* **What this task involves**
Could you reproduce, from the records below, everything from the line with "Where should I click to: Toggle" down to the line with "Image resolution: width=1080", keeping both of those lines and changing nothing?

Information supplied Block Start

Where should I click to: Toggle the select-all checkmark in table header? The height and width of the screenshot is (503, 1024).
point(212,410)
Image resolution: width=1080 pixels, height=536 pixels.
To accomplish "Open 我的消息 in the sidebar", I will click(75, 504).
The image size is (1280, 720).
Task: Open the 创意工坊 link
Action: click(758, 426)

Information supplied Block End
Information supplied Block Start

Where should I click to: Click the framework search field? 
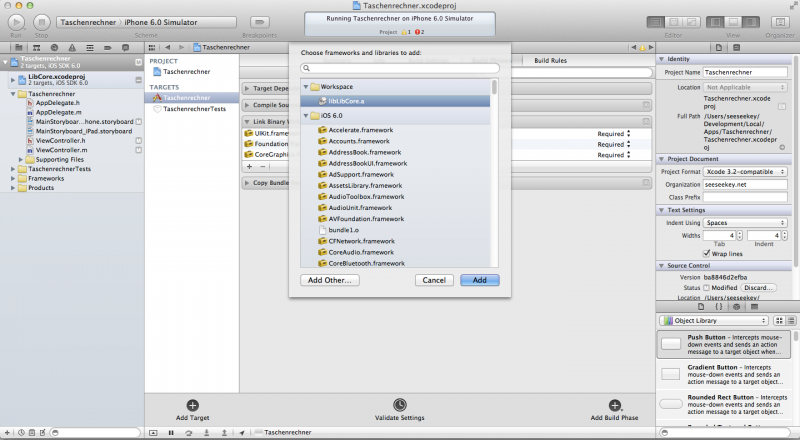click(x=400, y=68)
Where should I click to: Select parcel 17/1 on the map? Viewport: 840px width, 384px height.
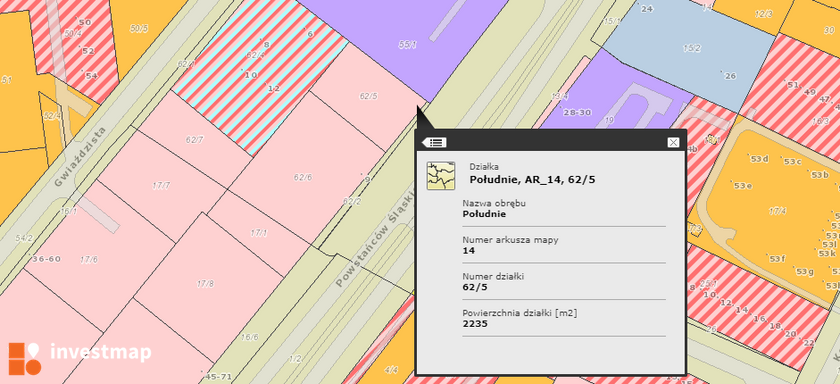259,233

Information supplied Block End
Information supplied Block Start

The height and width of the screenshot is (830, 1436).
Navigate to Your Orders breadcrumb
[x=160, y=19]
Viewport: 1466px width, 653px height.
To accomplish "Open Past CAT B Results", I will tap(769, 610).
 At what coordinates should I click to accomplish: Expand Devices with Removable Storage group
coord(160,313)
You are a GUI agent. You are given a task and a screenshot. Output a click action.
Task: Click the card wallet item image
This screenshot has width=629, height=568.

Information supplied Block End

* **Solved exercise**
Where should I click to: Toggle the select-all checkmark in table header? The height and width of the screenshot is (503, 1024).
point(212,410)
Image resolution: width=1080 pixels, height=536 pixels.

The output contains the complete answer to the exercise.